===== DATASET RECORDS =====

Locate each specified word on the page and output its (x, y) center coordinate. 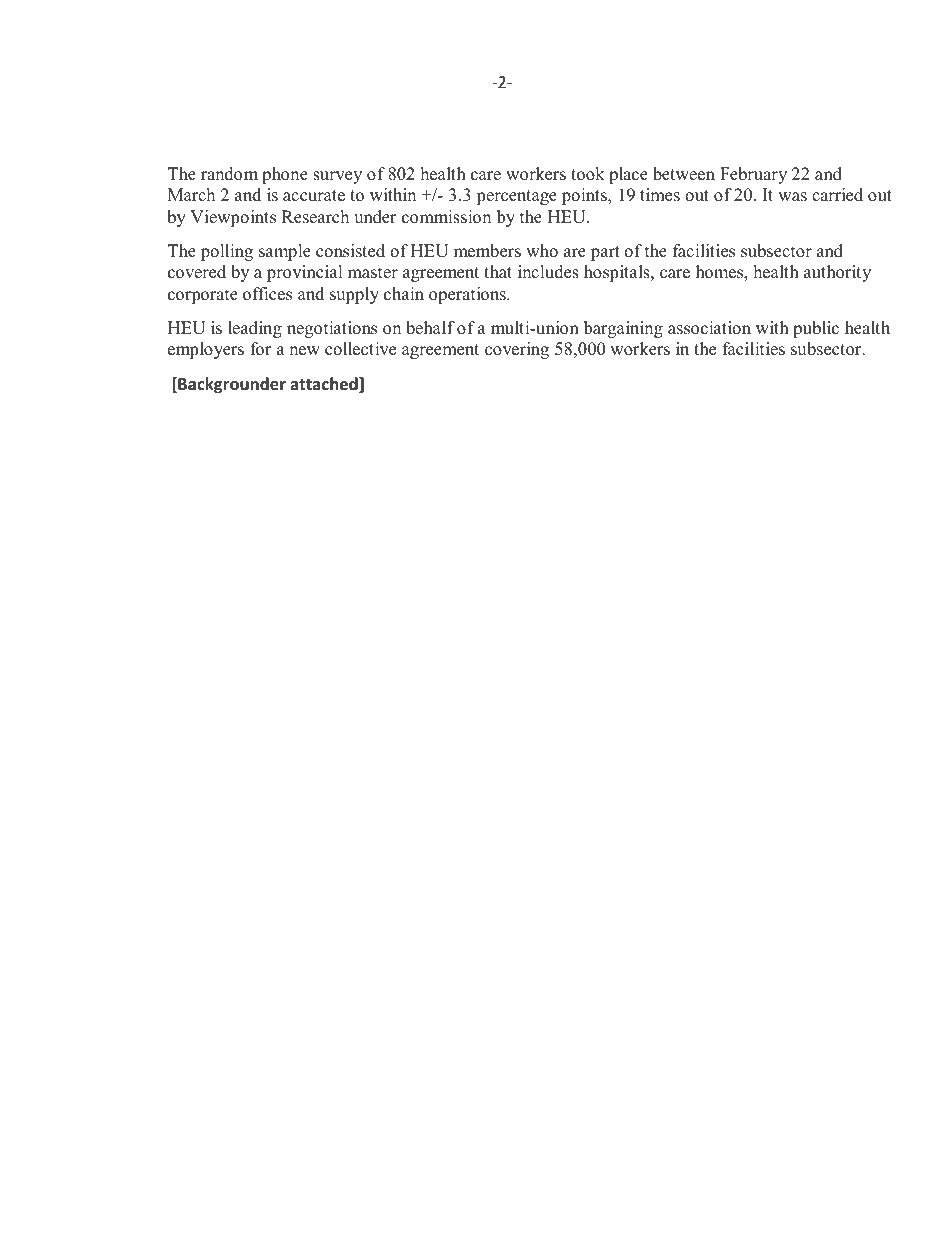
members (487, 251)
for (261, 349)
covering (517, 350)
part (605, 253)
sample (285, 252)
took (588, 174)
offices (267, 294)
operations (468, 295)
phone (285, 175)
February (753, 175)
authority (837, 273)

=====
===== DATASET RECORDS =====

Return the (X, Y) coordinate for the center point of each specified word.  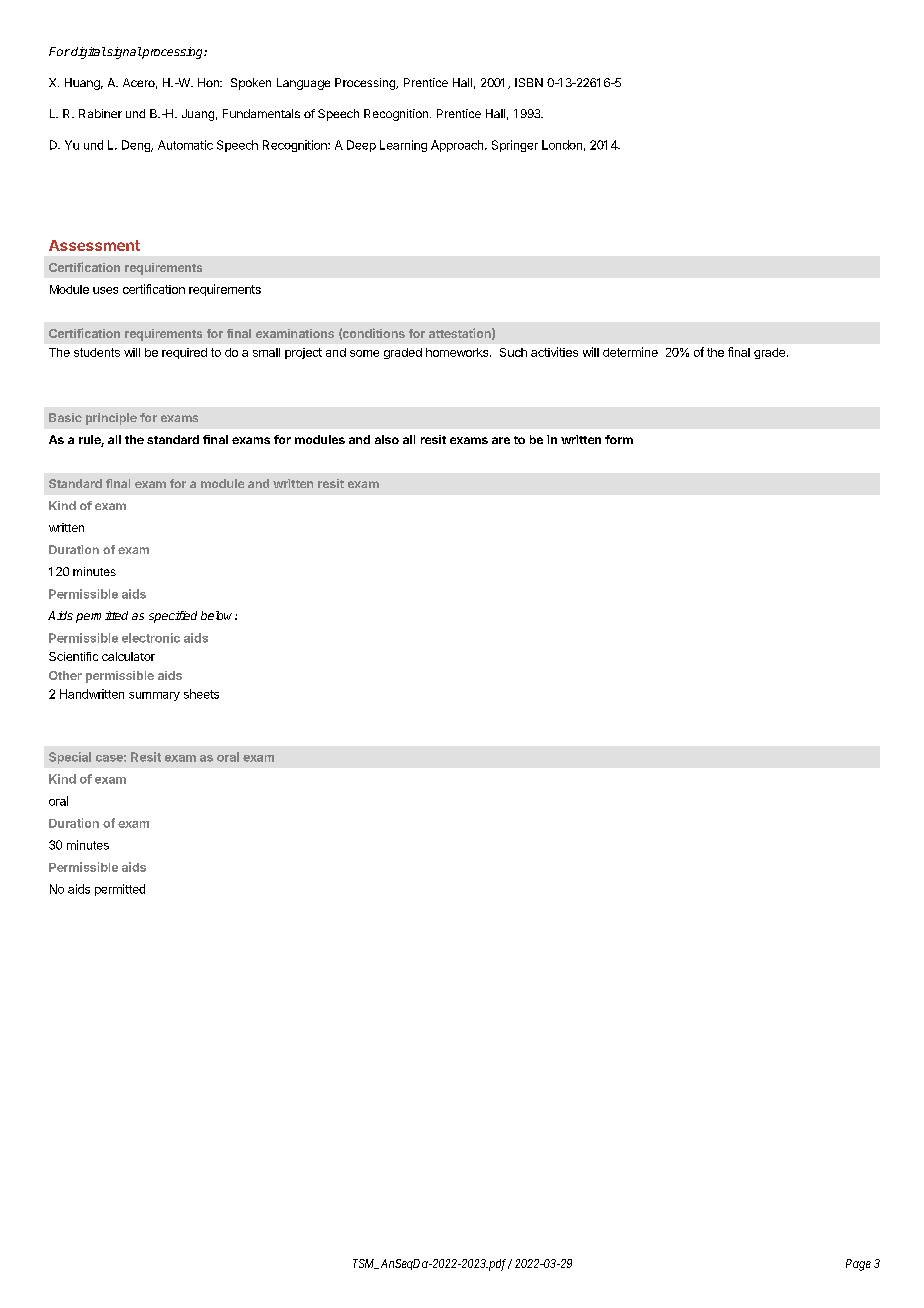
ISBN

=====

-- DESCRIPTION OF THE TASK --
Please lay out the records from the line with "Locate each specified" to the line with "authority (837, 273)" as a JSON list of strings, one string per line, with blank lines dropped. Leave the pictures out of the answer.

-- SOLVED EXERCISE --
[
  "Locate each specified word on the page and output its (x, y) center coordinate. ",
  "members (487, 251)",
  "for (261, 349)",
  "covering (517, 350)",
  "part (605, 253)",
  "sample (285, 252)",
  "took (588, 174)",
  "offices (267, 294)",
  "operations (468, 295)",
  "phone (285, 175)",
  "February (753, 175)",
  "authority (837, 273)"
]